Fuer schnellverkaeufliche oder hochwertige SKUs solltest du mindestens monatlich neu berechnen und sofort nach jeder Lieferanten-Lieferzeitaenderung oder einer signifikanten Verschiebung der Verkaufsgeschwindigkeit. Fuer stabile, langsam bewegliche SKUs ist quartalsweise normalerweise ausreichend. Der wichtigste Ausloeser ist Veraenderung: ein neuer Lieferant, ein neuer Vertriebskanal oder das Betreten einer Saison rechtfertigen alle eine sofortige Neuberechnung.

Kann ich einfach einen pauschalen Prozentsatz-Puffer zu meinem Nachbestellpunkt hinzufuegen, anstatt den Sicherheitsbestand ordnungsgeass zu berechnen?

Du kannst es tun, aber ein pauschaler Prozentsatz-Puffer skaliert nicht korrekt ueber SKUs mit verschiedenen Variabilitaetsprofilen.

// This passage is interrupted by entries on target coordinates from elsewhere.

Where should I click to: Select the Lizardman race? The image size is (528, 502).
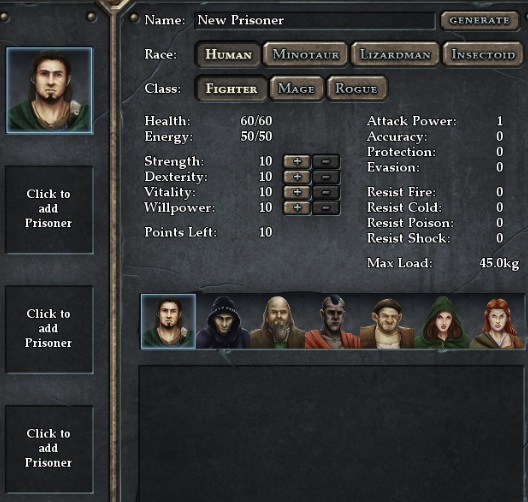395,54
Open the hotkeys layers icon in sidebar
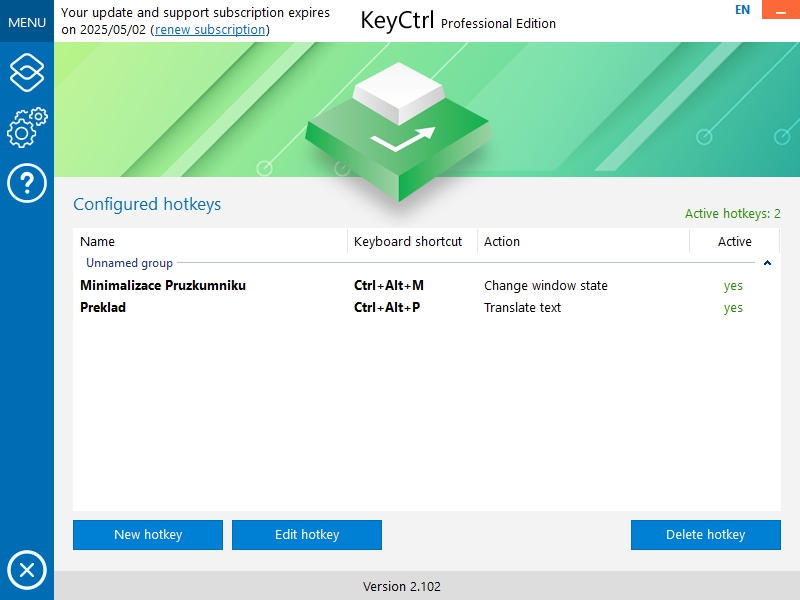Viewport: 800px width, 600px height. point(27,72)
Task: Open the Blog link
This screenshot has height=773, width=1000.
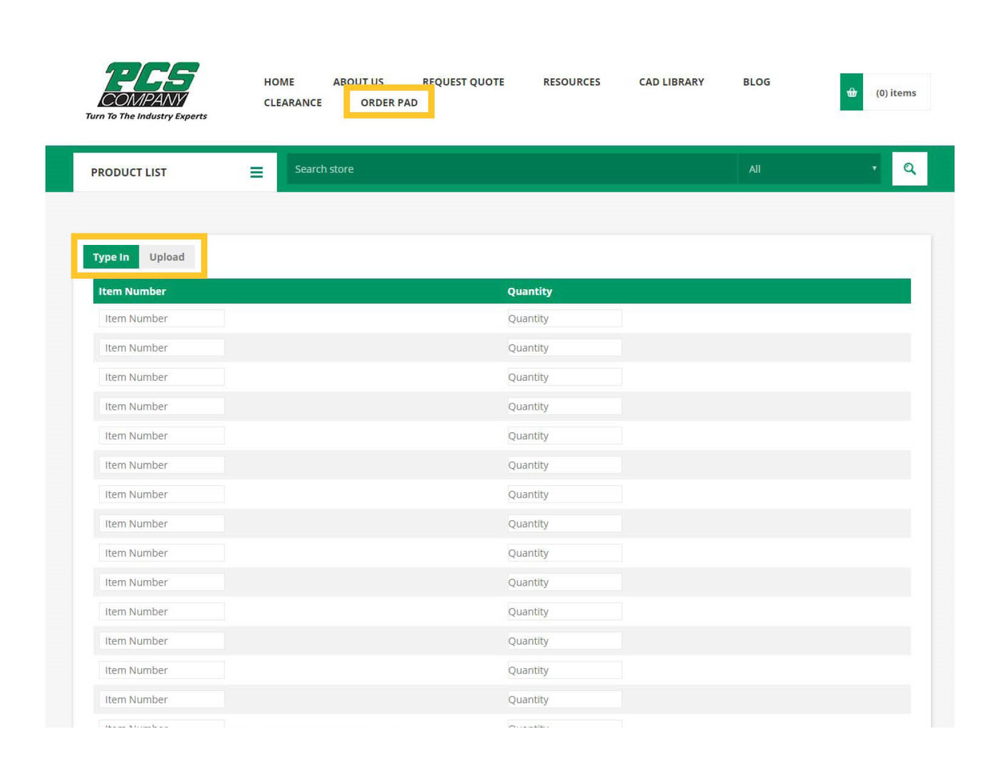Action: 756,82
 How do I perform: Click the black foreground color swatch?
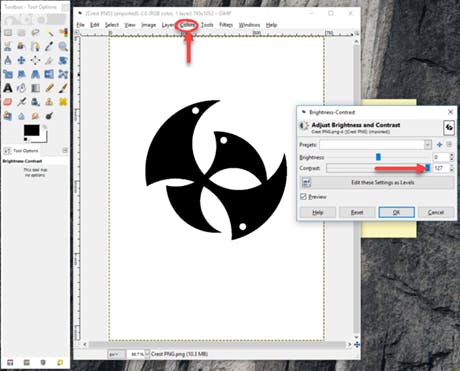(x=32, y=130)
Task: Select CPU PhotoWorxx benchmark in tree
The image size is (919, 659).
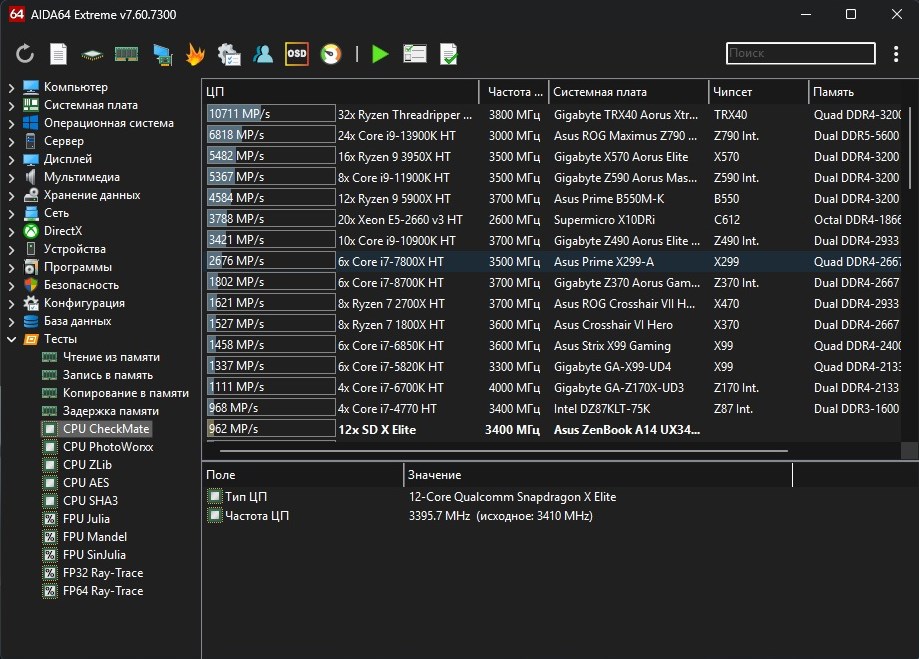Action: (107, 447)
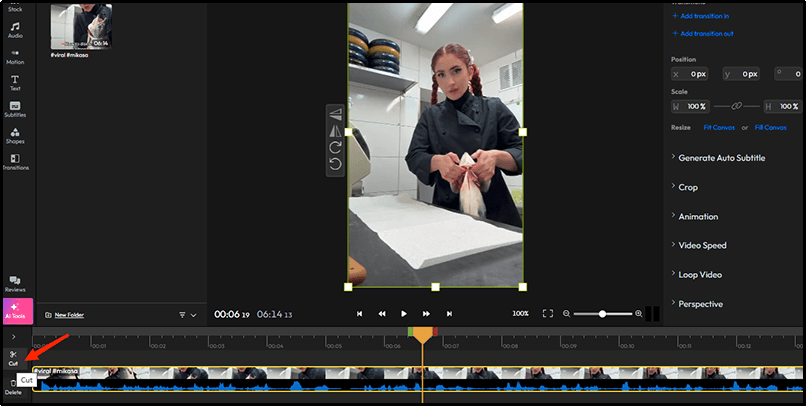Toggle the scale aspect ratio link
806x406 pixels.
click(x=735, y=106)
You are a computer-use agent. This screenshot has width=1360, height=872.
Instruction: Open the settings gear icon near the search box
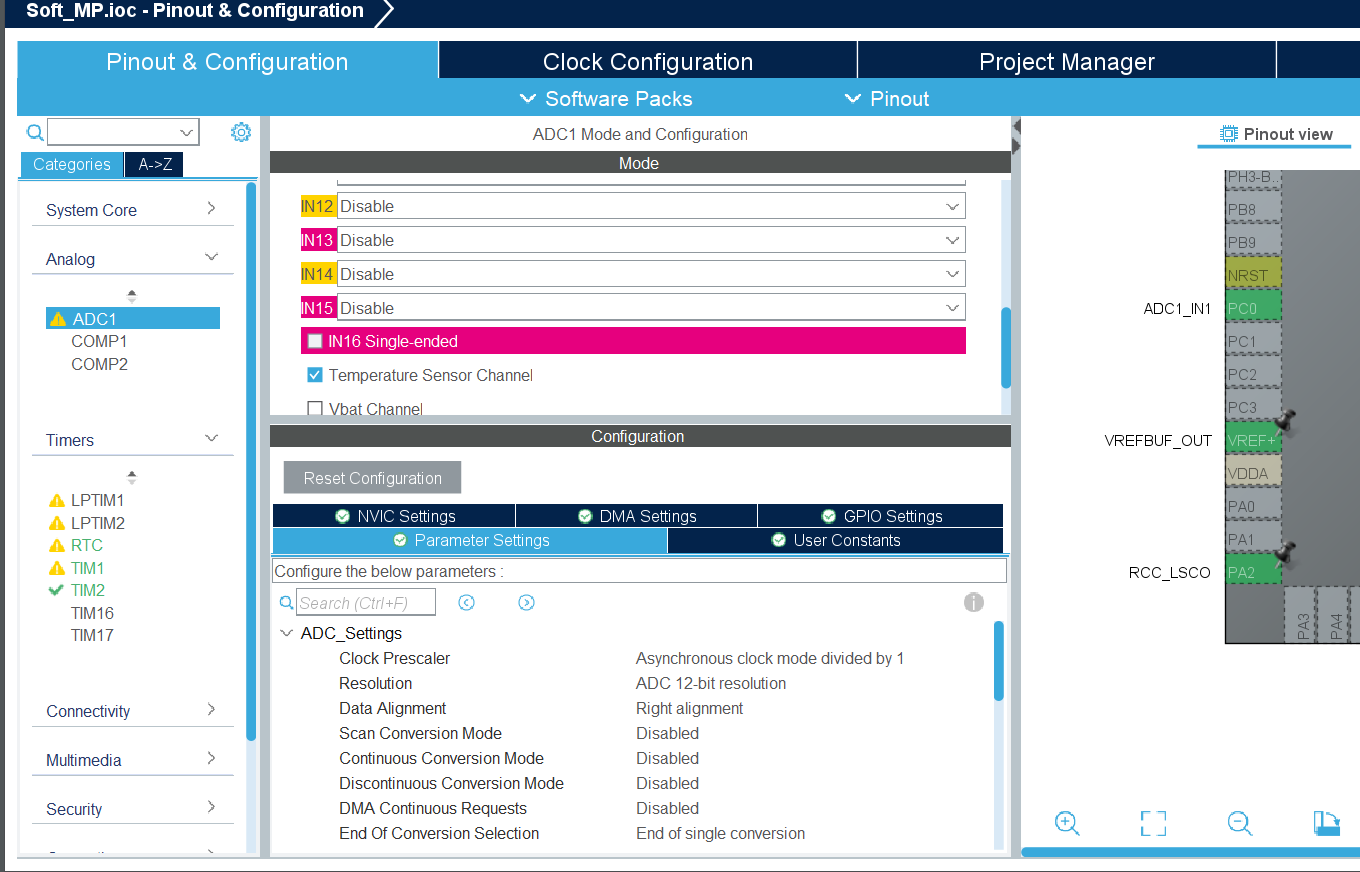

Eine SKU mit sehr konsistenter Nachfrage braucht viel weniger Puffer als eine SKU mit unregelmassiger Nachfrage, und wenn man denselben pauschalen Prozentsatz auf beide anwendet, wird eine unterbestaendet und eine ueberbestaendet. Der formelbasierten Ansatz skaliert den Puffer zum tatsaechlichen statistischen Risiko, was genauer ist und insgesamt weniger Betriebskapital verbraucht.